Why didn’t they just CGI some bony foreheads into the scenes from TOS, if it was that much of a problem, for frick’s sake? How ironic, if they worried about fan’s objection to altering canon, or were limited by budget constraints.
But, as has been noted, if Sulu’s sexual orientation was never established in canon, then having him be gay in upcoming material would not be a retcon. If Sulu had been shown whoring his way through the galaxy with space-chicks, then yeah, retcon (which isn’t necessarily a bad thing). But he has no established sexual orientation at this point, so having him be gay isn’t really a retcon. Your assumption of his heterosexuality doesn’t mean that his being made gay is a retcon.

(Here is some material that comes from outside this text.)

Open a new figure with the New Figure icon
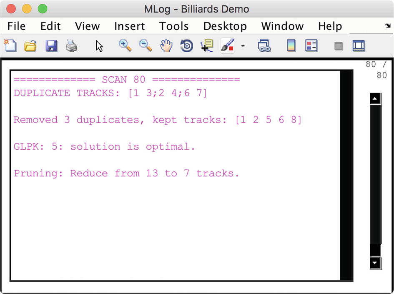 [10, 46]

Again, according to the wikisphere, a recton is “the adding of new information to “historical” material, or deliberately changing previously established facts in a work of serial fiction.” If Sulu’s orientation is left unknown, not retconning would be to leave it that way, because it was irrelevant to the story being told. We’ve already got him having kids in Generations (along with all the other foolishness in that flick), but that’s now canon, so it’s too late to do anything about it. But why compound the error over and over again?

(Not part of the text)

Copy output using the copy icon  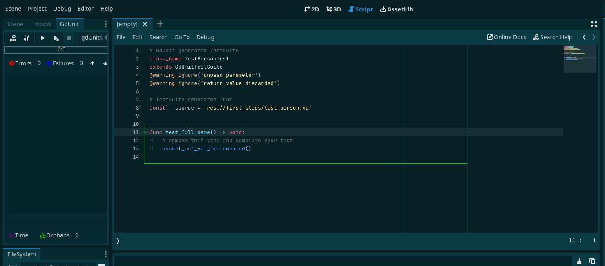(592, 261)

I just think the whole retconning practice has produced so many dubious or outright laughable results, I’d really prefer they just put a permanent moratorium on all the backfilling and start looking foreward again.
Well good on wikisphere for deciding that “adding new information to ‘historical’ material” is retconning. I don’t agree 100% with that portion of the definition. If a fact is unknown, then revealing it later isn’t necessarily a retcon. Like for example Worf was established early in Next Gen as having a foster brother, but nothing else about him was mentioned. So when the foster brother showed up and was given a name and a face, that’s a retcon? According to the sages at wikisphere it is. Ridiculous.
Well, I give up, then. Meanwhile, whatever redeeming value the Trek franchise ever had has been almost completely squandered, and among the worst of it has been the backward-looking material, as Generations and the Enterprise series amply demonstrate. Have fun at STXI with teen Kirk, I guess, as that kind of crap must be what the fans want, or they wouldn’t be doing it. When out of good new ideas, just retcon, right, and brew stale water with the old ones!
I may be, but the info. we have thus far suggests rather strongly an 11th film is at some stage of development, and will not involve actors from any of the Trek series produced thus far. The hints we have are that a proposed concept for the film will involve the adventures of Spock and Kirk in their Academy days. There have been conflicting statements made by those involved in some capacity with the franchise, but I believe the latest news is STXI is a go.
Which, since Spock was an officer under Captain Pike 15 (?) years before Kirk took command of the Enterprise, would be a retcon and a near-irreconcileable one.